Section 10. Amends Section 766.102, F.S., providing, for purposes of subsection (3) of the statute, definitions of the terms “insurer,” “reimbursement determination,” and “reimbursement policies,” and provides that any records, policies or testimony of an insurer’s reimbursement policies or reimbursement policies or reimbursement determination regarding the care provided to the plaintiff are not admissible in any medical negligence action. Further provides that a person may not give expert testimony concerning the prevailing professional standard of care unless the person is a health care provider who holds an active and valid license and conducts a complete review of the pertinent medical records, and that if a licensed physician or dentist is the party against whom, or on whose behalf, expert testimony about the prevailing professional standard of care is offered, the expert witness must be licensed under Chapters 458, 459 or 466, F.S., or possess a valid expert witness certificate.
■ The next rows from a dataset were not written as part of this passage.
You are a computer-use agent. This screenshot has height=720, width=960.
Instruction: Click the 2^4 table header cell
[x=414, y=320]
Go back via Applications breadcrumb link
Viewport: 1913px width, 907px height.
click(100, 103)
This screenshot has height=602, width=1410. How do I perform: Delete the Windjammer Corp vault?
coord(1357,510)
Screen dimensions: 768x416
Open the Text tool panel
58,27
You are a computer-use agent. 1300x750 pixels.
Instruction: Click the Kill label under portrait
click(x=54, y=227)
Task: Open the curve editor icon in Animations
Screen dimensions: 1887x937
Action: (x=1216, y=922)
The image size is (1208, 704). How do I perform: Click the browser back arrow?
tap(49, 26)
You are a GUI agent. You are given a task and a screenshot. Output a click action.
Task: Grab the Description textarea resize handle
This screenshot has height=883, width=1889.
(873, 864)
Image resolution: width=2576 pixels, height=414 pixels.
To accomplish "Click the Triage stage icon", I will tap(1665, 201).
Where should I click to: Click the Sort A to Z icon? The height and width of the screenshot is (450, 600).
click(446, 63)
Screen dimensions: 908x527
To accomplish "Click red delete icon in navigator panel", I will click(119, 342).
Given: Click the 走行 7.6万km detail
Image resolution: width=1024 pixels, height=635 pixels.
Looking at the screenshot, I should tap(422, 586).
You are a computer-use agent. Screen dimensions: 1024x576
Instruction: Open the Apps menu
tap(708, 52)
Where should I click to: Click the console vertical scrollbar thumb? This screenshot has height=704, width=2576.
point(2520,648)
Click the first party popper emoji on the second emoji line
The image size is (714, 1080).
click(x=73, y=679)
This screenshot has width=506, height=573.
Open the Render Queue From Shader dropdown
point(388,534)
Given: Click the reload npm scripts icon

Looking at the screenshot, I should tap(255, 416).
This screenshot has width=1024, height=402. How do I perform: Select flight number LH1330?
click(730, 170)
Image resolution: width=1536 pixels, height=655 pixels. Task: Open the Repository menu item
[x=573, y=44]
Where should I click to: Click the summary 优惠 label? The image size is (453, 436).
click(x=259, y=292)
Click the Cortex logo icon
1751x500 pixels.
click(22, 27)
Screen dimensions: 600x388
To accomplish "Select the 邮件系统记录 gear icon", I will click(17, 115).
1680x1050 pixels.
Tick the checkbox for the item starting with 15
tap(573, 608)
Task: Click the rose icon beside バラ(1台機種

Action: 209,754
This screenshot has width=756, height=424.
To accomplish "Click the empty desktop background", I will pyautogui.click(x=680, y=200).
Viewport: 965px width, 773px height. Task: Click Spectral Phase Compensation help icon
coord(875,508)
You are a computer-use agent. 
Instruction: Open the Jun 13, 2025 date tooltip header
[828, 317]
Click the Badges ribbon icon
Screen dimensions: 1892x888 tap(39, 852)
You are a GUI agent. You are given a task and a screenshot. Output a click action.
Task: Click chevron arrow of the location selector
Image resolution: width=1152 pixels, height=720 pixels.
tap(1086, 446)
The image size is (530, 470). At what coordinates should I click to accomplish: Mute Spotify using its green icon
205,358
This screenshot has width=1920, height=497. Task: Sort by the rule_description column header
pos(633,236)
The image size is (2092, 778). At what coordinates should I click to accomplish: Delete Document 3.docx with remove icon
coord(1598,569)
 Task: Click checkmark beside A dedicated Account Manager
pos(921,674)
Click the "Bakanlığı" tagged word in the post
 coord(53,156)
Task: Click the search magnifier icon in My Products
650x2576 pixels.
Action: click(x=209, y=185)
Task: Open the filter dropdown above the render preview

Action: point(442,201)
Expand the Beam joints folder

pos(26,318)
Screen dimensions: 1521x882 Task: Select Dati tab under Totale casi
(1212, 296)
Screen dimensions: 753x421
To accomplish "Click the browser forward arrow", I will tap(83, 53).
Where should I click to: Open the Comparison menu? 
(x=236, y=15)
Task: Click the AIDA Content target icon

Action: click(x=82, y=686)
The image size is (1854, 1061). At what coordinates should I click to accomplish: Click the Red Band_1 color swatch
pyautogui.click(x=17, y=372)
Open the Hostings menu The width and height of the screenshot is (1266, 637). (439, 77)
Also provides that a health care provider’s failure to comply with or breach of any federal requirement is not admissible as evidence in any medical negligence case in Florida.
Section 11. Amends Section 766.106, F.S. relating to pre-suit notification and discovery.
Section 12. Creates Section 766.1065, F.S., providing that pre-suit notice of intent to initiate litigation for medical negligence be accompanied by an authorization for release of protected health information in a form specified by this section, and that pre-suit notice is void if the required authorization does not accompany the pre-suit notice and other materials required by law.
Section 13. Amends Section 766.110, F.S., providing that, in order to ensure comprehensive risk management for diagnosis of disease, a health care facility, including a hospital or ambulatory surgical center may use scientific diagnostic disease methodologies that use information regarding specific diseases in health care facilities and what are adopted by the facility’s medical review committee.
Section 14. Amends Section 766.206, F.S., relating to pre-suit investigation of medical negligence claims.
Section 15. Amends Section 768.135, F.S., relating to volunteer team physicians, providing that a volunteer team physician is not liable for any civil damages as a result of any act or failure to act in providing or arranging for further medical treatment unless the care or treatment was rendered in a wrongful manner, and defines the term “wrongful manner” as being in bad faith or with malicious purpose or in a manner exhibiting wanton and willful disregard of human rights, safety or property.
Section 16. Provides that CS/CS/CS/CS/HB 479 shall take effect October 1, 2011 and applies to causes of action accruing on, or after that date.